Electric Cessna 172 to fly next year

By Max Trescott

Electric 172
A rendering of the Phase 2 electric Cessna 172.

Futurist Predicts Electric Planes Will One Day Dominate Sky

November 15, 2010 — Higher reliability, lower operating cost, and enhanced safety are some of the benefits you can expect from a Cessna 172 with an electric motor, according to George Bye, CEO of Bye Energy, who was joined by Charlie Johnson, former president of Cessna Aircraft, during a Green Flight Project update at the AOPA Aviation Summit last week in Long Beach, California.

“Battery technology is not maybe quite there,” Bye said. “We’re in an R&D focus right now. But we’re looking forward to the next two to three years.”

Johnson described the nuts and bolts of the project. “We’re taking about 400 pounds of conventional engine out of the airplane, replacing it with a 40- to 45-pound electric engine, so that will give us about a 350-pound differential,” Johnson said. “We’re taking out about 300 pounds of fuel and some other things, leaving 650 to 700 pounds of useful carrying capacity for batteries.”

When overhauling an engine, Johnson added, a 172 owner should be able to install an electric motor for about the cost of a conventional gold engine replacement.

The initial Phase 1 electric 172 will be a two-place aircraft capable of about an hour’s worth of flight time.
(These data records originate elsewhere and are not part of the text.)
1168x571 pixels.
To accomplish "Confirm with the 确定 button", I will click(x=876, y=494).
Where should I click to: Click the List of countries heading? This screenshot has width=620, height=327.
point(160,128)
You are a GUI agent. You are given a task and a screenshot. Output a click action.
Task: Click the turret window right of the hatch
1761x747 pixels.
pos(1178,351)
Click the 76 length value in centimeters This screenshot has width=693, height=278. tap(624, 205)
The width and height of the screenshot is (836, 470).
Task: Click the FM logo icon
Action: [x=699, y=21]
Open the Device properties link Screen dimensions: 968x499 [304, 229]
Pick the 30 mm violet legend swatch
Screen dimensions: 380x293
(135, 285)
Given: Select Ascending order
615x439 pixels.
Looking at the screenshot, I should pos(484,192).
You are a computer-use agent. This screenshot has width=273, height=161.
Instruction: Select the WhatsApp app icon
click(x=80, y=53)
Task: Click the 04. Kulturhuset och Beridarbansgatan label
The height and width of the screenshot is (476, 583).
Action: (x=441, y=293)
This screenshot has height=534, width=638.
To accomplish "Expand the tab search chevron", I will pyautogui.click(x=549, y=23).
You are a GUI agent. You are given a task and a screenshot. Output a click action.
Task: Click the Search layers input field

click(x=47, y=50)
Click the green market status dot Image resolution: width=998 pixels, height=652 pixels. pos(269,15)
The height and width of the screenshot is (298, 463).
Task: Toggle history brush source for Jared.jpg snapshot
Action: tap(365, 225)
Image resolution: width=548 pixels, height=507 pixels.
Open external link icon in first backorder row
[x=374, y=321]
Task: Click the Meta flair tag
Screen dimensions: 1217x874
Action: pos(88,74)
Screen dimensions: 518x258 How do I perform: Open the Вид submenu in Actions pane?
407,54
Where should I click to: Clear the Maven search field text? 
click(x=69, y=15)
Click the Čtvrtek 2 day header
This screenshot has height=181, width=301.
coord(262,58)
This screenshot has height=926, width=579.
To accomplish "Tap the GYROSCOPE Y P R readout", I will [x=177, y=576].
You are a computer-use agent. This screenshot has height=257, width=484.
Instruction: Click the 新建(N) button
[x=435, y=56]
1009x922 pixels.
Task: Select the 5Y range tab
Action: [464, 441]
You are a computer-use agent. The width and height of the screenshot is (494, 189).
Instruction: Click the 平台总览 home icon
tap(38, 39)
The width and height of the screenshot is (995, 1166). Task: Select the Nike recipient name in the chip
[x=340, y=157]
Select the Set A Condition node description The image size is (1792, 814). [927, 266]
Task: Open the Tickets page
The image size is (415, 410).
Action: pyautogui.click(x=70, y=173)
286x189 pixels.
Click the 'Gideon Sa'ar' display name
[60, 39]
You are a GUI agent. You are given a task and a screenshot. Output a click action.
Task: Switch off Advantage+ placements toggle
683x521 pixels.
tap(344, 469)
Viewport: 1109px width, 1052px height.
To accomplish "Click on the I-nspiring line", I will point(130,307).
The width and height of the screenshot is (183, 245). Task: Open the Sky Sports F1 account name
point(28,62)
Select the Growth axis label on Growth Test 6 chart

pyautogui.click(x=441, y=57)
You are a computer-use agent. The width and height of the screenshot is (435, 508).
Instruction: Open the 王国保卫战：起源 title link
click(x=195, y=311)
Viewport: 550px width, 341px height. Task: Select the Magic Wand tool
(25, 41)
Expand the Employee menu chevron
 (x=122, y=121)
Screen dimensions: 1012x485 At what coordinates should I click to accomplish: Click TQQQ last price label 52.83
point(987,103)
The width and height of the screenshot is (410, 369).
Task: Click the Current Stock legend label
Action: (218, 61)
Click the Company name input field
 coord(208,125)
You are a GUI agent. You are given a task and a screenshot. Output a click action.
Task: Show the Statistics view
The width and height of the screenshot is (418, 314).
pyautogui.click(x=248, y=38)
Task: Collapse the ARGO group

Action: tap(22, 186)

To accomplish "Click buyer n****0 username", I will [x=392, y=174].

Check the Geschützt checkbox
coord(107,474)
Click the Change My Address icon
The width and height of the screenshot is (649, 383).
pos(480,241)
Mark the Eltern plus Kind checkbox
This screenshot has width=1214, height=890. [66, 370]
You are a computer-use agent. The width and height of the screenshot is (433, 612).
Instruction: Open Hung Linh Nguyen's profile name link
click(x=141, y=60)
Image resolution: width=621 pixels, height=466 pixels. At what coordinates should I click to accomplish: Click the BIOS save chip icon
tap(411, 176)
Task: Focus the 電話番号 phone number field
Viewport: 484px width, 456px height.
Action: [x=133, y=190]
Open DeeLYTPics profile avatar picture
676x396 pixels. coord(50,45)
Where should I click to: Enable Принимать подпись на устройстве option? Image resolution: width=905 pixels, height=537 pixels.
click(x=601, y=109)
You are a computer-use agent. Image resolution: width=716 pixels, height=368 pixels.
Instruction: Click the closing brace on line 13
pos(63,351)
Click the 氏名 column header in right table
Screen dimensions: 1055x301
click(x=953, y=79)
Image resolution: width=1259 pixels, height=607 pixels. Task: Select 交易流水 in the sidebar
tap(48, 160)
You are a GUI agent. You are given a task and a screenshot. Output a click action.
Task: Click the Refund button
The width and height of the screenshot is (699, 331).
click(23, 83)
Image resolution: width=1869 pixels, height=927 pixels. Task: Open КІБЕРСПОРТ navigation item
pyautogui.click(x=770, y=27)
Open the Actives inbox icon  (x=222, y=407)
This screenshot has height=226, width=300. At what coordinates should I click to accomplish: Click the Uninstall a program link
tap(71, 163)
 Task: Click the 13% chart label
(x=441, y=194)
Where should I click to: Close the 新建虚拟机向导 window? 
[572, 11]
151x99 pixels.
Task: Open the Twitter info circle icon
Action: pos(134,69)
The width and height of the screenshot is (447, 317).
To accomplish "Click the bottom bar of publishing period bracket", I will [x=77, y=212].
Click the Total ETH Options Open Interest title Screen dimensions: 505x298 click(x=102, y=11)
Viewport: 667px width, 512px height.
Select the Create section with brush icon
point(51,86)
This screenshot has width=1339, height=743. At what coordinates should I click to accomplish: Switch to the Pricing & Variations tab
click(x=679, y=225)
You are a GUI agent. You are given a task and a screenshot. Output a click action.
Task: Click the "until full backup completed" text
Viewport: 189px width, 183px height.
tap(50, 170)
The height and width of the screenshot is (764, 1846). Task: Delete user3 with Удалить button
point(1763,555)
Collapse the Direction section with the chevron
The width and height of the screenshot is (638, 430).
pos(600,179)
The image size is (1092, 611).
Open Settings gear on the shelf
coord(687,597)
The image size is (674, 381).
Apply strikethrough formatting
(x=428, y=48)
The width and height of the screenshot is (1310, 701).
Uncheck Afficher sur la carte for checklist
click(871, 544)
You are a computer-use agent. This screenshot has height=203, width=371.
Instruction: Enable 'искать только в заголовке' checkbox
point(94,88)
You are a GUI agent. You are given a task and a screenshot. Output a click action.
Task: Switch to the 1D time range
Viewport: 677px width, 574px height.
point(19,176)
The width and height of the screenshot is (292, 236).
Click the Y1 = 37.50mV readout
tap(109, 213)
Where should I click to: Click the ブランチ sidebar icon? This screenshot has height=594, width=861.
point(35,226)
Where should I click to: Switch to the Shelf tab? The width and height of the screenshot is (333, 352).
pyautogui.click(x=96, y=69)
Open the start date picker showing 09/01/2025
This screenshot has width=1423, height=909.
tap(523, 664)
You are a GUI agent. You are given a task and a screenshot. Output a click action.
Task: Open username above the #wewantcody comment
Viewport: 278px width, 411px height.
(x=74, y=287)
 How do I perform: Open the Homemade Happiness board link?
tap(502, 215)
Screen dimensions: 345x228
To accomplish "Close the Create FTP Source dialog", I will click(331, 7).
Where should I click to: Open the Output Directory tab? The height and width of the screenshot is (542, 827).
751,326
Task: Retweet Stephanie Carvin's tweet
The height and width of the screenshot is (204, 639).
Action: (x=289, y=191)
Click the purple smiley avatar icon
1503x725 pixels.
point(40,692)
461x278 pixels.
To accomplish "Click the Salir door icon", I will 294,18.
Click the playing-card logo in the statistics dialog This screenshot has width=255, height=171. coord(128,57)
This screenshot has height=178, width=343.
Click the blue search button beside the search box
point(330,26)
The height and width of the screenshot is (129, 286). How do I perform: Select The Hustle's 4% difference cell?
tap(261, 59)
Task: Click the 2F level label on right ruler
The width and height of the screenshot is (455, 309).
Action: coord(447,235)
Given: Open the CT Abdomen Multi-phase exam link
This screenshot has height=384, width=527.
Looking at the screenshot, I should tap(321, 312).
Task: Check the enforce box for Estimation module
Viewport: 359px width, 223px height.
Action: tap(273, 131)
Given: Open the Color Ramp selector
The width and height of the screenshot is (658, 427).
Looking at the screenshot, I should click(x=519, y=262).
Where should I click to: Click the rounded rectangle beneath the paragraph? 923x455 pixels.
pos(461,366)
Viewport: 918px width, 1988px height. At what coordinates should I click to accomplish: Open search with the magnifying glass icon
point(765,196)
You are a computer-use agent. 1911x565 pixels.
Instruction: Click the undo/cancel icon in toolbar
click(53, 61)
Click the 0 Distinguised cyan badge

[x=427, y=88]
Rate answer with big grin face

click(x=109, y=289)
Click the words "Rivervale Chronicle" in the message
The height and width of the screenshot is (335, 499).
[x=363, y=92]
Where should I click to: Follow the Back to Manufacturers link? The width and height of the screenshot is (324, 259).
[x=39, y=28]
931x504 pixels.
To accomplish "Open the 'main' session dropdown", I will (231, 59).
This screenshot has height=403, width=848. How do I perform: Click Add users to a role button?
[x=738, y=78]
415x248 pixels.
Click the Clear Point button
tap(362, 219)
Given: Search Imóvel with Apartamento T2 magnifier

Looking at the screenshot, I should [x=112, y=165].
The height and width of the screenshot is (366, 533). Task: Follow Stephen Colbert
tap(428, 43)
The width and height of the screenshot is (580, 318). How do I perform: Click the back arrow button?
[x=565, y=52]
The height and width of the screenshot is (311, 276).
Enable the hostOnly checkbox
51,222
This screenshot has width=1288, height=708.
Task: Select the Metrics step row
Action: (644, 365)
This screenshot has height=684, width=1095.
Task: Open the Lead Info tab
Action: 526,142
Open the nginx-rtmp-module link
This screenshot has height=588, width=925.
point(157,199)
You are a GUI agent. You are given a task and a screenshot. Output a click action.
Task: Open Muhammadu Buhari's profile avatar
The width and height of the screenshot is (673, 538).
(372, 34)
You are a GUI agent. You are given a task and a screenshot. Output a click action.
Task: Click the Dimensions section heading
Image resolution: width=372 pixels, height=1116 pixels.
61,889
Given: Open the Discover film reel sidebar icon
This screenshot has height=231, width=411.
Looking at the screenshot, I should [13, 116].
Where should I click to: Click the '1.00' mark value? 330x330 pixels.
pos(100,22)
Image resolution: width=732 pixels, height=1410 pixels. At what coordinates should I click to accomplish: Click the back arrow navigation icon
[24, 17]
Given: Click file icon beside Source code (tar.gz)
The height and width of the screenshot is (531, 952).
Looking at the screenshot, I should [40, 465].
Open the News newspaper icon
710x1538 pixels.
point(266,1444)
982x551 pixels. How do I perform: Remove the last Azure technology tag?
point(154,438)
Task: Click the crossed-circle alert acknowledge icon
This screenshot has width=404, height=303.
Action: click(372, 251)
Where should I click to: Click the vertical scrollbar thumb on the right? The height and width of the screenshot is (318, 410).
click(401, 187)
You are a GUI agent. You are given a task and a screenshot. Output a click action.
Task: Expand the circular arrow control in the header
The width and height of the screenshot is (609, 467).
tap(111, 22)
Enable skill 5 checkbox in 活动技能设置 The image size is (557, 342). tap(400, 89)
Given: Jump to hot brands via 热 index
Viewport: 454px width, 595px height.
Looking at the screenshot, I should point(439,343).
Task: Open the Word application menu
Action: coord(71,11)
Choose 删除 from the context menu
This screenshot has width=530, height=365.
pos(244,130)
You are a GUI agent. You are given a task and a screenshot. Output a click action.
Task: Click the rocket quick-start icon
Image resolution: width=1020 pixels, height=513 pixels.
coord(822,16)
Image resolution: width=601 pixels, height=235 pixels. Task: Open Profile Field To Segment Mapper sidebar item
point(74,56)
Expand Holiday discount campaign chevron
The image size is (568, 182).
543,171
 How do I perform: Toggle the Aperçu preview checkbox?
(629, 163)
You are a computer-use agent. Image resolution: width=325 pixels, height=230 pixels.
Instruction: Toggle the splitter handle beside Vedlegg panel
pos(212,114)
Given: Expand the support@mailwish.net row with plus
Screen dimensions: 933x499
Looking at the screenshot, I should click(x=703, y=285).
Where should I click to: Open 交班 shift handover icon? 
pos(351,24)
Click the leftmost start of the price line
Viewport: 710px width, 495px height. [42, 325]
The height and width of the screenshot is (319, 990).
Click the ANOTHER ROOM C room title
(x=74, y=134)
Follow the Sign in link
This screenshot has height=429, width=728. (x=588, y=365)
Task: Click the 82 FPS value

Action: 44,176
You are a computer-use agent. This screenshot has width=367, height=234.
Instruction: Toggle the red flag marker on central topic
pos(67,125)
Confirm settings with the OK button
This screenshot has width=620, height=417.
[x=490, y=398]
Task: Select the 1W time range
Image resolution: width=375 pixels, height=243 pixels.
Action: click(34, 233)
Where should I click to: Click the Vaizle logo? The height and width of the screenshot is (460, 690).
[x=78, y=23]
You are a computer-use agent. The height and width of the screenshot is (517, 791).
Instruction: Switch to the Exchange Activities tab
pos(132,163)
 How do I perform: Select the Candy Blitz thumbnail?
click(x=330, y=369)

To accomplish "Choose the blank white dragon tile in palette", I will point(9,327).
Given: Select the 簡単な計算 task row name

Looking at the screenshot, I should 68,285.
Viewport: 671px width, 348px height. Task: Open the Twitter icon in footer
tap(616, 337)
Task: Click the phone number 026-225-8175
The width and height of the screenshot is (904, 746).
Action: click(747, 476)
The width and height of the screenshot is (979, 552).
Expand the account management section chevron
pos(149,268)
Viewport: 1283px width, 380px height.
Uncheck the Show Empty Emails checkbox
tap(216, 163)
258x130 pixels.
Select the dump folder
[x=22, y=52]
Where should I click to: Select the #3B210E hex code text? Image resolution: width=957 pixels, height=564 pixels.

At the current rate of technology improvement, Bye Energy expects its Phase 2 aircraft to have endurance of two hours.

Higher reliability is expected from the electric motor, which should have 20,000-30,000 hours of operational capability versus 2,500-3,000 hours from a conventional GA engine. The electric motor should also be smoother with less noise and vibration.

Operating cost should also be lower, considering Bye Energy’s worst-case future estimates for the cost of electricity and best-case costs of fuel. “On the average, we’ll be able to reduce operating cost between 75 and 80 percent,” Johnson claimed. “So instead of operating an airplane at $55 or $60 per hour, we’ll be operating down somewhere below $10 per hour.”

The electric 172 has performance advantages too, since unlike conventional engines an electric motor has no lapse rate in which power output decreases at higher altitudes in thinner air. The engine cowling is more streamlined, since a large inlet to cool engine cylinders isn’t required. Thus, the root of the propeller can contribute to thrust and parasite drag is reduced by 10 to 14 percent.

The Phase 1 aircraft will begin taxi tests in the first quarter of 2011, fly in the spring, and be flown to numerous air shows during the summer. A Phase 2 aircraft will include a six-blade propeller and regenerative technologies including solar panels on top of the wings and a regenerative drag device to recapture energy from wing tip vortices. The company may eventually offer an APU and a 4-5 gallon jet fuel tank that could generate electricity to extend aircraft range.

The kicker? When descending, the prop generates electricity that’s added to the batteries. According to Bye, “Pattern work in a training environment is ideal and that happens to be our initial market interest with training airplanes.”

In EAA’s recent 2010 Survey of the Average Aviator, appearing in the November 2010 edition of Sport Aviation, 48 percent of pilots expected to fly an electric aircraft during their lifetime. If the Bye Energy Green Flight Project is successful, they won’t have to wait long.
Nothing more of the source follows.